* **Problem to solve**
Nothing in the data should be left out, so repeat it all exactly.

* **Source information**
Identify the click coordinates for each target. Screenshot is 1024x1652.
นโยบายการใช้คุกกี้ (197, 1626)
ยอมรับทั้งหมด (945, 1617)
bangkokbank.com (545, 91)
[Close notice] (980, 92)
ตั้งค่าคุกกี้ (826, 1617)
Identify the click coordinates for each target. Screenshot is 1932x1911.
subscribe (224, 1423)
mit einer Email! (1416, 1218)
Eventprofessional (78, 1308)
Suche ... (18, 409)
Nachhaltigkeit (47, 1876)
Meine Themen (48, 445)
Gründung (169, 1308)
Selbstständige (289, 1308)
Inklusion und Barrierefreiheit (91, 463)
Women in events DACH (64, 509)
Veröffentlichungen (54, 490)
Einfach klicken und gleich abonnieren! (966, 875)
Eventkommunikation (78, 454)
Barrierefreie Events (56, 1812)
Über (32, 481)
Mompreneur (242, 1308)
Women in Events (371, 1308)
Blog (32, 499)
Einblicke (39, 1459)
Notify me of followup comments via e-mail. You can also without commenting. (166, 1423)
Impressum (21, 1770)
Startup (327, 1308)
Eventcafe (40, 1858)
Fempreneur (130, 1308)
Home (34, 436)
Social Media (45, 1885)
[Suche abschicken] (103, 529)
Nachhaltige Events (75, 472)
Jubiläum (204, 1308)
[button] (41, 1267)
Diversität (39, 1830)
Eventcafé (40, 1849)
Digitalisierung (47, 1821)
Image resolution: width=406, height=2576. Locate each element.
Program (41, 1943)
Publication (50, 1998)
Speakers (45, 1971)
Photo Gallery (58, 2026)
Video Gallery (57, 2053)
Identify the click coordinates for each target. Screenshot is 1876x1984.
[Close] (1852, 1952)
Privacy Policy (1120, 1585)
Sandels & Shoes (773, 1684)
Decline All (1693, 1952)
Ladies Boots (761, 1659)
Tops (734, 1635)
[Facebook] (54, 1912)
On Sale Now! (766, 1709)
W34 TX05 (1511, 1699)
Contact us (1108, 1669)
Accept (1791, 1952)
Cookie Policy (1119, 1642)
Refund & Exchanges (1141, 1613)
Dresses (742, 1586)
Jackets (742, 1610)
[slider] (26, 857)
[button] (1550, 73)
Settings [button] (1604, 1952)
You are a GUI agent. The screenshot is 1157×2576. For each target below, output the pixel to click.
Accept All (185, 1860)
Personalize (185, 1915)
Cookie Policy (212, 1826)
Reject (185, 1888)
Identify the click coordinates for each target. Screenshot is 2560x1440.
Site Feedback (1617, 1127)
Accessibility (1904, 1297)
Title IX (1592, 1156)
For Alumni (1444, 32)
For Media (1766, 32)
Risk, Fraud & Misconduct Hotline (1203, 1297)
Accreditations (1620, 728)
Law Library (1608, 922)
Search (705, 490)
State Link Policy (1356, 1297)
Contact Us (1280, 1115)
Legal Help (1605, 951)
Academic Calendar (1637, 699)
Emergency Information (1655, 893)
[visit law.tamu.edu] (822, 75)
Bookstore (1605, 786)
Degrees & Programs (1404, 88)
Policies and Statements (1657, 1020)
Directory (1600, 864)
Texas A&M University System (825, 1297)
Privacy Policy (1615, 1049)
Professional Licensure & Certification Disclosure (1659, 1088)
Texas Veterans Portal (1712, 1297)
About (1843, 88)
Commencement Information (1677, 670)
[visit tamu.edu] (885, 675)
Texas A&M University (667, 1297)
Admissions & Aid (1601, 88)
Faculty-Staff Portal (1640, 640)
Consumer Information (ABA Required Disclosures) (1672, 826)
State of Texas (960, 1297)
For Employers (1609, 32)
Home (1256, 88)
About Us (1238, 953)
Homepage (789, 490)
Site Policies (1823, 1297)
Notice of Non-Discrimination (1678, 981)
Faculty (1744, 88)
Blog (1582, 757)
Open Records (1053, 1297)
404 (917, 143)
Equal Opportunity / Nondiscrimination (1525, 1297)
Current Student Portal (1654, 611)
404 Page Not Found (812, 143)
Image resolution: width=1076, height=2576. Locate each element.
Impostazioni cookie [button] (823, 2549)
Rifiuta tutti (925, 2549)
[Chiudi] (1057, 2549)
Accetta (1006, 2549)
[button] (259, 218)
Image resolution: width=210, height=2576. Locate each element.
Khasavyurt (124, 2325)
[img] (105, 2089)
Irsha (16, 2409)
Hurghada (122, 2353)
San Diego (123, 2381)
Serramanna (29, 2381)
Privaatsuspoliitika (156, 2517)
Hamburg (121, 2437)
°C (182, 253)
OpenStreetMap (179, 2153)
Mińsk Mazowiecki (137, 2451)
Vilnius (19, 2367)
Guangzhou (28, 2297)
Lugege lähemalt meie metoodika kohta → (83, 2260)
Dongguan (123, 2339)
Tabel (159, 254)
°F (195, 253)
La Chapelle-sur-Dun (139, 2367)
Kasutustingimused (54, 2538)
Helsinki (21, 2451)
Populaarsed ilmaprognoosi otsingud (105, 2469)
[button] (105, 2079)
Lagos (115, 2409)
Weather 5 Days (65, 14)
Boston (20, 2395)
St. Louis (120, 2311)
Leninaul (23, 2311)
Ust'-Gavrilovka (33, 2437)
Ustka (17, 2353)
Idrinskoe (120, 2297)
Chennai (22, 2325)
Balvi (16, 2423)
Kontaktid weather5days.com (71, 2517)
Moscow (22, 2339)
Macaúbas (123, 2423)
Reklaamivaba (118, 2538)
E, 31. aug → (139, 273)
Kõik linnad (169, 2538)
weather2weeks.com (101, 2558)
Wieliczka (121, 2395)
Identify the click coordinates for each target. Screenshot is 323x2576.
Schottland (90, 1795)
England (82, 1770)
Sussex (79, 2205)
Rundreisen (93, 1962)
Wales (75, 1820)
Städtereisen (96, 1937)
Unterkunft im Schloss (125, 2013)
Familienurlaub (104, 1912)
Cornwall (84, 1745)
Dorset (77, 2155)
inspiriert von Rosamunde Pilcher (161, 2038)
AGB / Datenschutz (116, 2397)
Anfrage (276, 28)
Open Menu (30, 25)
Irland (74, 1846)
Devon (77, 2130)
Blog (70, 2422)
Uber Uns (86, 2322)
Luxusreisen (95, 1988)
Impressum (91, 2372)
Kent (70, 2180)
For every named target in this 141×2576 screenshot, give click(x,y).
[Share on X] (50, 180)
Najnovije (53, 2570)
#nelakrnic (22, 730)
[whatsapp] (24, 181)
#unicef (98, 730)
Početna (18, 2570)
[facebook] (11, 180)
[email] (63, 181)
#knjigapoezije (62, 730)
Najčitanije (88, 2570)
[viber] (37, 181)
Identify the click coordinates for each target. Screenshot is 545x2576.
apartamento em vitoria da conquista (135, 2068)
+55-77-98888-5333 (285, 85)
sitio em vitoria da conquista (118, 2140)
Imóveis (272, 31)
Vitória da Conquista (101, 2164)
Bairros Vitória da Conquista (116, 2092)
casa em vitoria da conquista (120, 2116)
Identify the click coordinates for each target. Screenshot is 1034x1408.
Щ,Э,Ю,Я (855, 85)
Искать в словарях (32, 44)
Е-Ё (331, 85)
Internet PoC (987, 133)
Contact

* **Exercise solution**
Identify the click coordinates for each target. Screenshot is 1024x1652.
นโยบายการใช้คุกกี้ (197, 1626)
ยอมรับทั้งหมด (945, 1617)
bangkokbank.com (545, 91)
[Close notice] (980, 92)
ตั้งค่าคุกกี้ (826, 1617)
Identify the click coordinates for each target. Screenshot is 1932x1911.
subscribe (224, 1423)
mit einer Email! (1416, 1218)
Eventprofessional (78, 1308)
Suche ... (18, 409)
Nachhaltigkeit (47, 1876)
Meine Themen (48, 445)
Gründung (169, 1308)
Selbstständige (289, 1308)
Inklusion und Barrierefreiheit (91, 463)
Women in events DACH (64, 509)
Veröffentlichungen (54, 490)
Einfach klicken und gleich abonnieren! (966, 875)
Eventkommunikation (78, 454)
Barrierefreie Events (56, 1812)
Über (32, 481)
Mompreneur (242, 1308)
Women in Events (371, 1308)
Blog (32, 499)
Einblicke (39, 1459)
Notify me of followup comments via e-mail. You can also without commenting. (166, 1423)
Impressum (21, 1770)
Startup (327, 1308)
Eventcafe (40, 1858)
Fempreneur (130, 1308)
Home (34, 436)
Social Media (45, 1885)
[Suche abschicken] (103, 529)
Nachhaltige Events (75, 472)
Jubiläum (204, 1308)
[button] (41, 1267)
Diversität (39, 1830)
Eventcafé (40, 1849)
Digitalisierung (47, 1821)
Image resolution: width=406, height=2576. Locate each element.
Program (41, 1943)
Publication (50, 1998)
Speakers (45, 1971)
Photo Gallery (58, 2026)
Video Gallery (57, 2053)
Identify the click coordinates for each target. Screenshot is 1876x1984.
[Close] (1852, 1952)
Privacy Policy (1120, 1585)
Sandels & Shoes (773, 1684)
Decline All (1693, 1952)
Ladies Boots (761, 1659)
Tops (734, 1635)
[Facebook] (54, 1912)
On Sale Now! (766, 1709)
W34 TX05 (1511, 1699)
Contact us (1108, 1669)
Accept (1791, 1952)
Cookie Policy (1119, 1642)
Refund & Exchanges (1141, 1613)
Dresses (742, 1586)
Jackets (742, 1610)
[slider] (26, 857)
[button] (1550, 73)
Settings [button] (1604, 1952)
You are a GUI agent. The screenshot is 1157×2576. For each target below, output the pixel to click.
Accept All (185, 1860)
Personalize (185, 1915)
Cookie Policy (212, 1826)
Reject (185, 1888)
Identify the click coordinates for each target. Screenshot is 2560x1440.
Site Feedback (1617, 1127)
Accessibility (1904, 1297)
Title IX (1592, 1156)
For Alumni (1444, 32)
For Media (1766, 32)
Risk, Fraud & Misconduct Hotline (1203, 1297)
Accreditations (1620, 728)
Law Library (1608, 922)
Search (705, 490)
State Link Policy (1356, 1297)
Contact Us (1280, 1115)
Legal Help (1605, 951)
Academic Calendar (1637, 699)
Emergency Information (1655, 893)
[visit law.tamu.edu] (822, 75)
Bookstore (1605, 786)
Degrees & Programs (1404, 88)
Policies and Statements (1657, 1020)
Directory (1600, 864)
Texas A&M University System (825, 1297)
Privacy Policy (1615, 1049)
Professional Licensure & Certification Disclosure (1659, 1088)
Texas Veterans Portal (1712, 1297)
About (1843, 88)
Commencement Information (1677, 670)
[visit tamu.edu] (885, 675)
Texas A&M University (667, 1297)
Admissions & Aid (1601, 88)
Faculty-Staff Portal (1640, 640)
Consumer Information (ABA Required Disclosures) (1672, 826)
State of Texas (960, 1297)
For Employers (1609, 32)
Home (1256, 88)
About Us (1238, 953)
Homepage (789, 490)
Site Policies (1823, 1297)
Notice of Non-Discrimination (1678, 981)
Faculty (1744, 88)
Blog (1582, 757)
Open Records (1053, 1297)
404 (917, 143)
Equal Opportunity / Nondiscrimination (1525, 1297)
Current Student Portal (1654, 611)
404 Page Not Found (812, 143)
Image resolution: width=1076, height=2576. Locate each element.
Impostazioni cookie [button] (823, 2549)
Rifiuta tutti (925, 2549)
[Chiudi] (1057, 2549)
Accetta (1006, 2549)
[button] (259, 218)
Image resolution: width=210, height=2576. Locate each element.
Khasavyurt (124, 2325)
[img] (105, 2089)
Irsha (16, 2409)
Hurghada (122, 2353)
San Diego (123, 2381)
Serramanna (29, 2381)
Privaatsuspoliitika (156, 2517)
Hamburg (121, 2437)
°C (182, 253)
OpenStreetMap (179, 2153)
Mińsk Mazowiecki (137, 2451)
Vilnius (19, 2367)
Guangzhou (28, 2297)
Lugege lähemalt meie metoodika kohta → (83, 2260)
Dongguan (123, 2339)
Tabel (159, 254)
°F (195, 253)
La Chapelle-sur-Dun (139, 2367)
Kasutustingimused (54, 2538)
Helsinki (21, 2451)
Populaarsed ilmaprognoosi otsingud (105, 2469)
[button] (105, 2079)
Lagos (115, 2409)
Weather 5 Days (65, 14)
Boston (20, 2395)
St. Louis (120, 2311)
Leninaul (23, 2311)
Ust'-Gavrilovka (33, 2437)
Ustka (17, 2353)
Idrinskoe (120, 2297)
Chennai (22, 2325)
Balvi (16, 2423)
Kontaktid weather5days.com (71, 2517)
Moscow (22, 2339)
Macaúbas (123, 2423)
Reklaamivaba (118, 2538)
E, 31. aug → (139, 273)
Kõik linnad (169, 2538)
weather2weeks.com (101, 2558)
Wieliczka (121, 2395)
Identify the click coordinates for each target. Screenshot is 323x2576.
Schottland (90, 1795)
England (82, 1770)
Sussex (79, 2205)
Rundreisen (93, 1962)
Wales (75, 1820)
Städtereisen (96, 1937)
Unterkunft im Schloss (125, 2013)
Familienurlaub (104, 1912)
Cornwall (84, 1745)
Dorset (77, 2155)
inspiriert von Rosamunde Pilcher (161, 2038)
AGB / Datenschutz (116, 2397)
Anfrage (276, 28)
Open Menu (30, 25)
Irland (74, 1846)
Devon (77, 2130)
Blog (70, 2422)
Uber Uns (86, 2322)
Luxusreisen (95, 1988)
Impressum (91, 2372)
Kent (70, 2180)
For every named target in this 141×2576 screenshot, give click(x,y).
[Share on X] (50, 180)
Najnovije (53, 2570)
#nelakrnic (22, 730)
[whatsapp] (24, 181)
#unicef (98, 730)
Početna (18, 2570)
[facebook] (11, 180)
[email] (63, 181)
#knjigapoezije (62, 730)
Najčitanije (88, 2570)
[viber] (37, 181)
Identify the click coordinates for each target. Screenshot is 545x2576.
apartamento em vitoria da conquista (135, 2068)
+55-77-98888-5333 (285, 85)
sitio em vitoria da conquista (118, 2140)
Imóveis (272, 31)
Vitória da Conquista (101, 2164)
Bairros Vitória da Conquista (116, 2092)
casa em vitoria da conquista (120, 2116)
Identify the click coordinates for each target. Screenshot is 1034x1408.
Щ,Э,Ю,Я (855, 85)
Искать в словарях (32, 44)
Е-Ё (331, 85)
Internet PoC (987, 133)
Contact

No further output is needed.